On AMD64, the Min and Max functions fall back to pure Go for small slices:

  • float64: slices with fewer than 4 elements
  • float32: slices with fewer than 8 elements

This is because AVX assembly loads multiple elements at once (4 float64s or 8 float32s), which would cause out-of-bounds memory access on smaller slices.

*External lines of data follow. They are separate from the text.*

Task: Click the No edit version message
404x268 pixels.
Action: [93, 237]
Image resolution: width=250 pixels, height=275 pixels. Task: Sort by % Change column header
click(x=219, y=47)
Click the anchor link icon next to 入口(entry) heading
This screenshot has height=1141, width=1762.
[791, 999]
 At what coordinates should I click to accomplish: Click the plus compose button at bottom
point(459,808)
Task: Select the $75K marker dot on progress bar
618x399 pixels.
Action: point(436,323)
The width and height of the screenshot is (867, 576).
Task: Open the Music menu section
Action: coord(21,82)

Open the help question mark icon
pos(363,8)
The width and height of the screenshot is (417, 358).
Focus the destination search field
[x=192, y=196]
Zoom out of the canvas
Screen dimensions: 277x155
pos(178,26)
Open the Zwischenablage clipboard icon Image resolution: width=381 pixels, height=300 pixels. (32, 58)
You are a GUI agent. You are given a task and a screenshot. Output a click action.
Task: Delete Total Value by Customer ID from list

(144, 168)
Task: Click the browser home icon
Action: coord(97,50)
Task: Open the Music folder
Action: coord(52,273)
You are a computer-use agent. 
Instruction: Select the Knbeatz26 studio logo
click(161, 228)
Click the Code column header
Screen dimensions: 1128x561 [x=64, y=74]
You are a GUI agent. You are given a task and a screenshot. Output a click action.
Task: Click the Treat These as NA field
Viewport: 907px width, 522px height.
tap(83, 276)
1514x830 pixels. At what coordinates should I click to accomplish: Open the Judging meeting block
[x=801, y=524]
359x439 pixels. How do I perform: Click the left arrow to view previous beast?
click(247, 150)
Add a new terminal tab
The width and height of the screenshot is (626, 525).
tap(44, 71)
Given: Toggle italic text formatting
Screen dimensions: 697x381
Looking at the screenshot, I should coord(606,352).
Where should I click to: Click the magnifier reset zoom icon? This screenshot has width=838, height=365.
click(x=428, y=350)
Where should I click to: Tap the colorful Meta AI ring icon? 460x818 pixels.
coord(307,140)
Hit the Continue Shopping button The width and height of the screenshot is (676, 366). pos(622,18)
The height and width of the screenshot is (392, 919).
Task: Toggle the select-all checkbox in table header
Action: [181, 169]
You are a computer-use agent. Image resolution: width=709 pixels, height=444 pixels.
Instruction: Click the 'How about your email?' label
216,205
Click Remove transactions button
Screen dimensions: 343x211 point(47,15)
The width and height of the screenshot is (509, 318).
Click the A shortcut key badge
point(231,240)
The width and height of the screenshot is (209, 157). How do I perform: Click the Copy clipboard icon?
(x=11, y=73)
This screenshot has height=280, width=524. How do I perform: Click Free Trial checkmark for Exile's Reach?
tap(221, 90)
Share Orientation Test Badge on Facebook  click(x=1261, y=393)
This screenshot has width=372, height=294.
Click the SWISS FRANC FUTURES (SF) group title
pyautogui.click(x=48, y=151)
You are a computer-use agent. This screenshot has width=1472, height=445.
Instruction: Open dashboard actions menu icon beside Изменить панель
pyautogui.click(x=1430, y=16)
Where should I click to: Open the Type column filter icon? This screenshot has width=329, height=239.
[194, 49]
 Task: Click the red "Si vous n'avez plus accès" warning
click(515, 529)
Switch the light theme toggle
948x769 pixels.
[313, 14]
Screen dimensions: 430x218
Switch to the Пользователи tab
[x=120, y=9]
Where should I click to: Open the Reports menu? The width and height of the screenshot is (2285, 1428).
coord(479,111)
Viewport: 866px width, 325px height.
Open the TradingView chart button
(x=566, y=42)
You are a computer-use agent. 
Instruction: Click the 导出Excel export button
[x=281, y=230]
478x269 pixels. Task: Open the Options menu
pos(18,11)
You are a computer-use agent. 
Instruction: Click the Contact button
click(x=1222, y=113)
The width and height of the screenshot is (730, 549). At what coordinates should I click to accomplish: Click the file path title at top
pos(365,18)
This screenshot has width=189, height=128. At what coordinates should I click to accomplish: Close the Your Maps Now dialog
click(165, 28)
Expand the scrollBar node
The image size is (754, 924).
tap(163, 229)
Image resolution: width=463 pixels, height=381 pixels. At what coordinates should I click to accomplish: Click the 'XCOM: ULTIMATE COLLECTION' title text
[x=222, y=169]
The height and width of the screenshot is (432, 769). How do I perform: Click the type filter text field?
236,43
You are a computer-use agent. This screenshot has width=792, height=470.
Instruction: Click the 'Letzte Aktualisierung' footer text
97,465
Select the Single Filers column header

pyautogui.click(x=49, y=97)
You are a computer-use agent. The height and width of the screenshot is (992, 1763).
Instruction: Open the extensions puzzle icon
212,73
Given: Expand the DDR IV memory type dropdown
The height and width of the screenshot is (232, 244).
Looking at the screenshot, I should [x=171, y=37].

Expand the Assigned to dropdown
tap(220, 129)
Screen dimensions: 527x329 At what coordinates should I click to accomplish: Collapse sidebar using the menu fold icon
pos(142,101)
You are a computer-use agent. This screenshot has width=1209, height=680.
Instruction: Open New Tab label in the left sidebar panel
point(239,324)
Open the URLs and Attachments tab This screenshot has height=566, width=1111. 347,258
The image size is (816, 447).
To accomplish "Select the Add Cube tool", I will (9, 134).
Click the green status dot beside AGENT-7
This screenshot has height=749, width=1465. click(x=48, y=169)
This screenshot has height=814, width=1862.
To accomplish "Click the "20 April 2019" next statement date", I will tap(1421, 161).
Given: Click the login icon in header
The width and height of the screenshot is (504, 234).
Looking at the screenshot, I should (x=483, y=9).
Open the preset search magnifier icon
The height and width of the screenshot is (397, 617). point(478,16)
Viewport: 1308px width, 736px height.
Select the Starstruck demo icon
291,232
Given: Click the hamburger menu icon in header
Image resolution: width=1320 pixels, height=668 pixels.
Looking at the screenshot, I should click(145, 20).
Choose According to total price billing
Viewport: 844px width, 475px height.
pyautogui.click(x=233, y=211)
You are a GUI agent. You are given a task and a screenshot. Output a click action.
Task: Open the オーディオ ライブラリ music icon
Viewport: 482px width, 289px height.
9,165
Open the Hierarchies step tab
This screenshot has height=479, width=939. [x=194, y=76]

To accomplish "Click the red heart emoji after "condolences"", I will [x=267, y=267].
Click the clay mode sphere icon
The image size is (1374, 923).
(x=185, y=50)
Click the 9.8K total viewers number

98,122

The Go fallback for small slices is intentional and likely optimal - SIMD setup overhead (register loading, masking, horizontal reduction) would exceed the cost of a simple 2-3 element comparison loop.

Architecture Support

Architecture Instruction Set Status
AMD64 AVX-512 Full SIMD support
AMD64 AVX + FMA Full SIMD support
AMD64 SSE2 Full SIMD support
ARM64 NEON/ASIMD Full SIMD support
Other - Pure Go fallback

Design Principles

  1. Pure Go assembly - Native Go assembler for maximum portability and easy cross-compilation
  2. Runtime dispatch - CPU features detected once at init time, zero runtime overhead
  3. Zero allocations - No heap allocations in hot paths
  4. Safe defaults - Gracefully falls back to pure Go on unsupported CPUs
  5. Boundary safe - Handles any slice length, not just SIMD-aligned sizes

Testing

The library includes comprehensive tests with pure Go reference implementations for validation:

# Run all tests
go test ./...

# Run tests with verbose output
task test

# Run benchmarks
task bench

# Compare SIMD vs pure Go performance
task bench:compare

# Show CPU SIMD capabilities
task cpu

See Taskfile.yml for all available tasks.

Contributing

Contributions are welcome! Please see CONTRIBUTING.md for guidelines.

License

This project is licensed under the MIT License - see the LICENSE file for details.